(Your objective) Check each line of the entries. Copy the ones that contain the string "computer".

Records contained in a dataset
# # #

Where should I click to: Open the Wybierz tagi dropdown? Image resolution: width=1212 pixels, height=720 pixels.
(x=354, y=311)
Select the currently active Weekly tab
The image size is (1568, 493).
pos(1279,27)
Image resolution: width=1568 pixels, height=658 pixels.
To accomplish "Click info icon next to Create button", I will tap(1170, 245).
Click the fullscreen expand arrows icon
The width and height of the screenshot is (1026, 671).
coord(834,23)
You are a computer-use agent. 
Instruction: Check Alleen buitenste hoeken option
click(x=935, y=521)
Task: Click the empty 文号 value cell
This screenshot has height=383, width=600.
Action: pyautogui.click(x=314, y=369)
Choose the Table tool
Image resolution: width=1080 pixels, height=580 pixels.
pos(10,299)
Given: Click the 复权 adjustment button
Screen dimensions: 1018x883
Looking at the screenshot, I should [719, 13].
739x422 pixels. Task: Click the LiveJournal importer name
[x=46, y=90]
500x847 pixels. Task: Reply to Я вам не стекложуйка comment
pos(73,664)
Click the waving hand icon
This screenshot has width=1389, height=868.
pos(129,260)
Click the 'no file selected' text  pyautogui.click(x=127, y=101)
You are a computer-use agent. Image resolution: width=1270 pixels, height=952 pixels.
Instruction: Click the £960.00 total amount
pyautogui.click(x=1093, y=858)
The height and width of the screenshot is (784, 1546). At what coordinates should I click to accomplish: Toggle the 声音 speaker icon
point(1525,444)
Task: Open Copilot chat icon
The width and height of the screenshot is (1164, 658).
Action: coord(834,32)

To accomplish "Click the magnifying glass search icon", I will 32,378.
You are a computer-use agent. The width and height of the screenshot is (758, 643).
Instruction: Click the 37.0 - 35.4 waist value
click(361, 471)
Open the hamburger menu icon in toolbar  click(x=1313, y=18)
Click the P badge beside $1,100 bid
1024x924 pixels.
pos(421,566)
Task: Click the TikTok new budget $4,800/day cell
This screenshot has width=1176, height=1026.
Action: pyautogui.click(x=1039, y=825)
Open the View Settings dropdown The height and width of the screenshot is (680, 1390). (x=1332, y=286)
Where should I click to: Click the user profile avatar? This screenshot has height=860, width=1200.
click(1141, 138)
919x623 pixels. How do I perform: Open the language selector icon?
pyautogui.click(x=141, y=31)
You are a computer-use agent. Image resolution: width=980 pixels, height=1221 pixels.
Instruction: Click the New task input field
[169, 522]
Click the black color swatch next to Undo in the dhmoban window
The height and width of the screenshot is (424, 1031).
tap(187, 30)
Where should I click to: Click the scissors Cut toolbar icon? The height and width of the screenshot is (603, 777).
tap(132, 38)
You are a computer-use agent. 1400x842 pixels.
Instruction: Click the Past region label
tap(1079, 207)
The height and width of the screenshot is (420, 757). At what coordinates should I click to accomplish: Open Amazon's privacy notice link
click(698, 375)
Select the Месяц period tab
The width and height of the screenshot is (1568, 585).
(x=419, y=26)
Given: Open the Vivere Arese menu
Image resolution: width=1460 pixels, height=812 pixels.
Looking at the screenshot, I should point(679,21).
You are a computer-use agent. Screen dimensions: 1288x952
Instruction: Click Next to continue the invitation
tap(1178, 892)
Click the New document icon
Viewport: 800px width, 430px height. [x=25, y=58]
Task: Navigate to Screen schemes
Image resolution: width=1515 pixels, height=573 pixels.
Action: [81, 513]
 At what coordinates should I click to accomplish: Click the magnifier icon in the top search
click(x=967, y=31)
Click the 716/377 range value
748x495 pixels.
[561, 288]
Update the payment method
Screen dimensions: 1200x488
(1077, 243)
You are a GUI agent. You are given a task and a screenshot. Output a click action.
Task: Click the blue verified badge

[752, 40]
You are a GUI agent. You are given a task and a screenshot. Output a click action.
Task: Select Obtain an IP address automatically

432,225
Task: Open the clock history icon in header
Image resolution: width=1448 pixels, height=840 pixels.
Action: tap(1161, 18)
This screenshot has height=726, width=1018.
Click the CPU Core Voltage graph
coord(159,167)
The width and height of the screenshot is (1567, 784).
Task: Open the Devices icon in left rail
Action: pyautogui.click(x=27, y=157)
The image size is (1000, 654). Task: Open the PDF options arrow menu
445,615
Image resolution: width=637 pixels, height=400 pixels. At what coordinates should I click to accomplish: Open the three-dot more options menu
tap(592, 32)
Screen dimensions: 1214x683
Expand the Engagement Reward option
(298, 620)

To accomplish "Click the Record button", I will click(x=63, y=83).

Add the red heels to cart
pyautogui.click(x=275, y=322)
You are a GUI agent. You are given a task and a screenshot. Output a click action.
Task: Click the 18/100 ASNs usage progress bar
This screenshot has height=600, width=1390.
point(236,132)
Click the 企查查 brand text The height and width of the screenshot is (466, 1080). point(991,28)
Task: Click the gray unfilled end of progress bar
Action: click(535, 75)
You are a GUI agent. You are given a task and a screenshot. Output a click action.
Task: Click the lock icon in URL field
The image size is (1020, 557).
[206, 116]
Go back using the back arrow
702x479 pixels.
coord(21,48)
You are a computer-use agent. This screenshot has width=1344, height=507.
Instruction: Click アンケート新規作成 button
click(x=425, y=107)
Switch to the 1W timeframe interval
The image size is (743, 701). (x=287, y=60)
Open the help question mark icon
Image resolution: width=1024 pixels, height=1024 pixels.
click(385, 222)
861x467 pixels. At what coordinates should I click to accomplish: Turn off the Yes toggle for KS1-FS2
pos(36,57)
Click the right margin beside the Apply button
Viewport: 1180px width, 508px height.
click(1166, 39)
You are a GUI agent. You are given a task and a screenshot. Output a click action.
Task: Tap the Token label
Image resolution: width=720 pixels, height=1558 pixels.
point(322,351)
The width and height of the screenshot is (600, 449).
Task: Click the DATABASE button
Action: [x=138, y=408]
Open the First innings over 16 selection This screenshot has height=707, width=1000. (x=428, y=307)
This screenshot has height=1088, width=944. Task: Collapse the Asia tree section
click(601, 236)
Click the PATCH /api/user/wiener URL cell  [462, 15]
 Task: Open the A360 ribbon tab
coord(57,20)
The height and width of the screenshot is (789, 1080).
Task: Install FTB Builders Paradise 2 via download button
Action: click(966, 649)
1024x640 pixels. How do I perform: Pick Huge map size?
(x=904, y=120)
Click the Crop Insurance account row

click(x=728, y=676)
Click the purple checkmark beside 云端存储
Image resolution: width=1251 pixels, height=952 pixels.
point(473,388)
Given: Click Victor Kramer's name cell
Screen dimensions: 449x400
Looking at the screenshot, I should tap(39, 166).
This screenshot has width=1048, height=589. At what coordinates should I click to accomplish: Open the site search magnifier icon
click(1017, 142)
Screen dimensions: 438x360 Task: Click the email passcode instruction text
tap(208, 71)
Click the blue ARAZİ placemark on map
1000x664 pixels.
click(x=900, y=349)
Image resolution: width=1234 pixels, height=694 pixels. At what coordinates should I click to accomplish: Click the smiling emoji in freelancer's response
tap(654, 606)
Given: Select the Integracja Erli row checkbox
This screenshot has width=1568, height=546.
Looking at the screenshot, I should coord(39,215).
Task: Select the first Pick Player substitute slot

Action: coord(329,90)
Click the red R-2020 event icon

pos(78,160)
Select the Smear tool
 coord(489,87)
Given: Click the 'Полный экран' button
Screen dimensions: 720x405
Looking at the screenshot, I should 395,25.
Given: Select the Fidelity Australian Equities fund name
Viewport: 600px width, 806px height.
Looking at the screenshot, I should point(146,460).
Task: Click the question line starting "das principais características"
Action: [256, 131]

# # #

(Answer below)
You are a computer-use agent. 
You are a computer-use agent. Image resolution: width=1270 pixels, height=952 pixels.
You are a computer-use agent. The width and height of the screenshot is (758, 643).
You are a computer-use agent. Image resolution: width=980 pixels, height=1221 pixels.
You are a computer-use agent. 1400x842 pixels.
You are a computer-use agent. Screen dimensions: 1288x952
You are a computer-use agent. This screenshot has width=1344, height=507.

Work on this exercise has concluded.